The remainder of this paper is organized as follows. In Section 2, we describe the Markov chain model of baseball. Sections 3 through 5 contain the lesson itself, divided into three sections: creating and validating the model, using the model for basic information-gathering and analysis, and using the model as a tool when searching for suggested solutions to system issues.

2. A Basic Markov Chain Model of Baseball

In this section, we present a simple Markov chain model of run-scoring in baseball. The model has been used by several researchers, including Howard (1960); Cook (1964); Thorn and Palmer (1984); Pankin (1991); Stern (1997); Bukiet, Harold, and Palacios (1997); and Sokol (2003).

The Markov chain is used to model the progression of a half-inning of baseball, in which one team bats until three outs have been made. The states of the Markov chain correspond to the positions of the runners on base and the number of outs. There are eight possible runner locations (three bases, each of which can be occupied or not, for a total of 23 = 8) and three possible numbers of outs (0, 1, or 2), for a total of 8x3=24 states. To answer some of the questions in Sections 4 and 5, we will need an absorbing 25th state, "3 outs"; for other questions, transitions past the end of the inning will simply take us back to the beginning of the next inning, at the "no runners, 0 outs" state. We will refer to these states as (B,O), where B is the set of baserunners (written without brackets for clarity) and O is the number of outs. For example, state (12,2) corresponds to "runners on first base and second base, 2 outs" and state (Ø,1) corresponds to "no runners on base, 1 out". Figure 1 shows the state space of the Markov chain without an absorbing (*,3) state.

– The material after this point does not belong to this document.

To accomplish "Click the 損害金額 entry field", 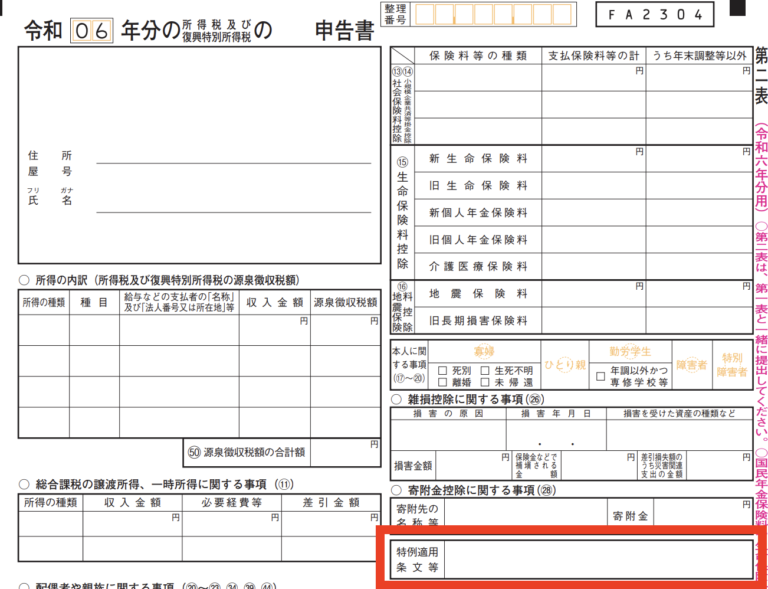I will click(x=468, y=465).
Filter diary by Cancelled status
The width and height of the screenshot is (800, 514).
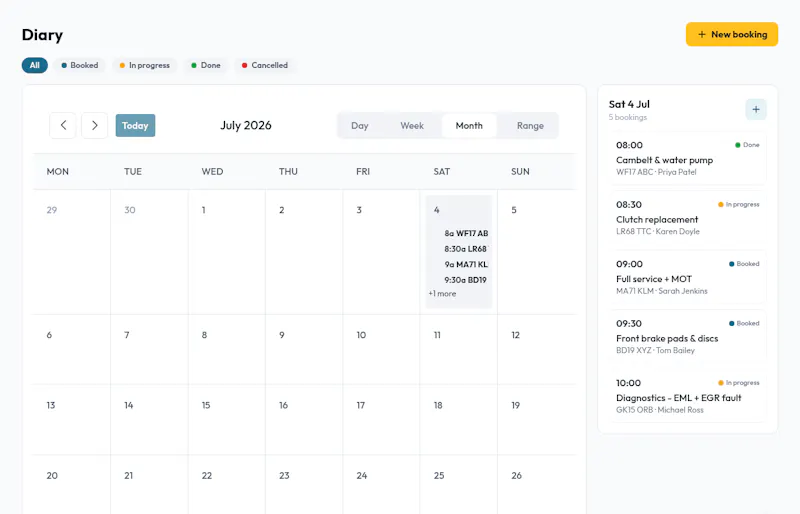coord(265,65)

State space of the Markov chain; states are labeled in (B,O) format.
Figure 1. State space of the Markov chain; states are labeled in (B,O) format.

For this Markov chain model, state transition probabilities pij model the chance that the current batter's plate appearance will change the state of the system from i to j. For example, suppose state i = (1,0) ("runner on first base, 0 out") and state j = (Ø,0) ("no runners on base, 0 out"). The only ways to get from state i to state j in a single transition are for the batter to hit a home run, or (very rarely) for the defense to make one or more errors that allow both the runner and the batter to score. Thus, pij is equal to the probability of the batter hitting a home run, plus the probability of the defense making the necessary errors. Figure 2 gives an example of the potential transitions from the state (3,1) ("runner on 3rd base, 1 out") using a simplified model that includes only basic baseball events; other arcs (representing events like a sacrifice fly, passed ball, or outfield-assisted double play) could easily be added.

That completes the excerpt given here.